• **Data provided**:
※ ※ ※

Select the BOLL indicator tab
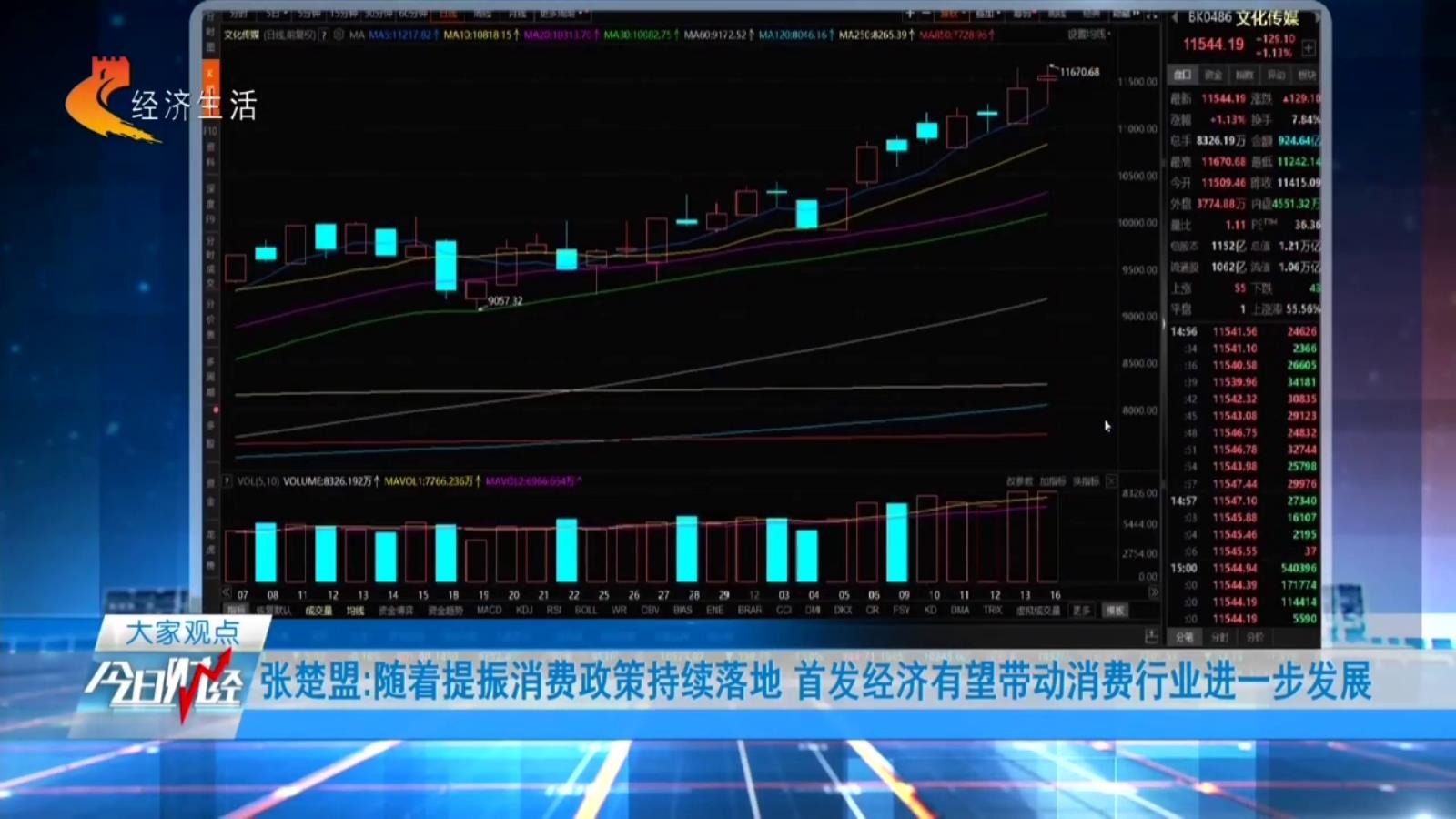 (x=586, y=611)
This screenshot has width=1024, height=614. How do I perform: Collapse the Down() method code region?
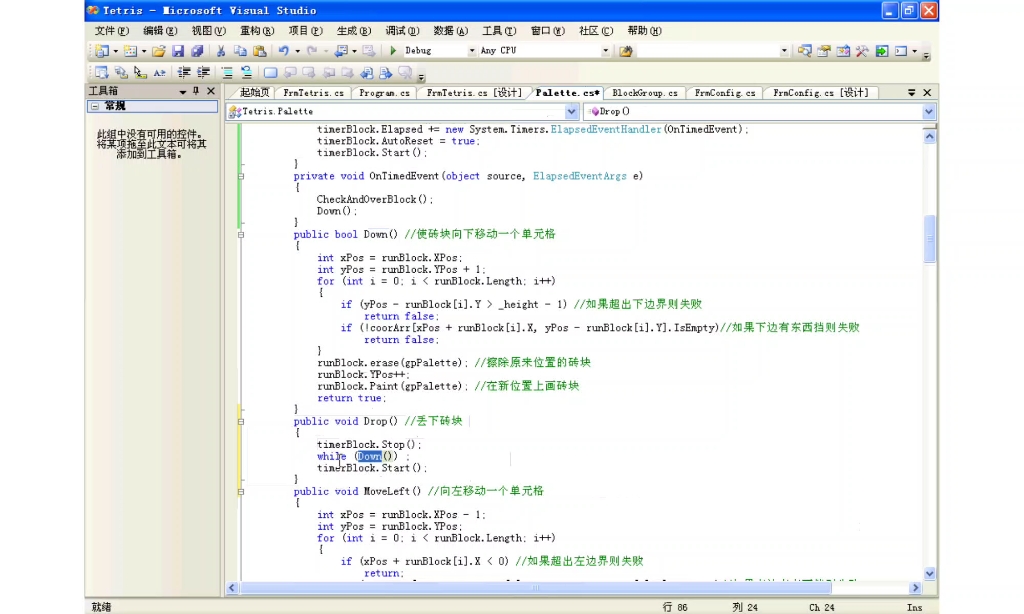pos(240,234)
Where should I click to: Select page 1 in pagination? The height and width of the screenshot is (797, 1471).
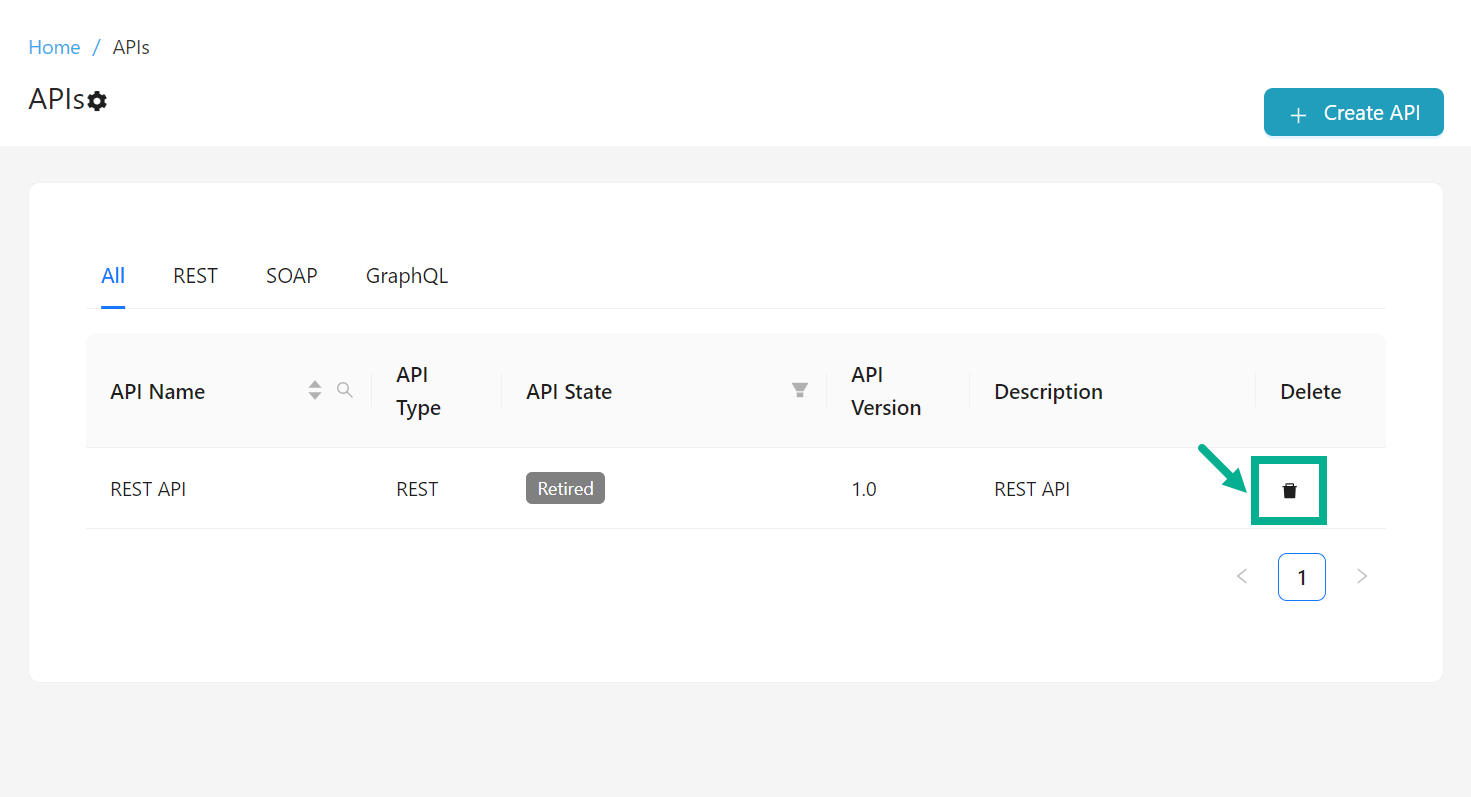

※ ※ ※

• **Task to carry out**:
Print all the records exactly, minus any images.

• **Output for this exercise**:
Select the BOLL indicator tab
 (x=586, y=611)
This screenshot has width=1024, height=614. How do I perform: Collapse the Down() method code region?
pos(240,234)
Where should I click to: Select page 1 in pagination? The height and width of the screenshot is (797, 1471).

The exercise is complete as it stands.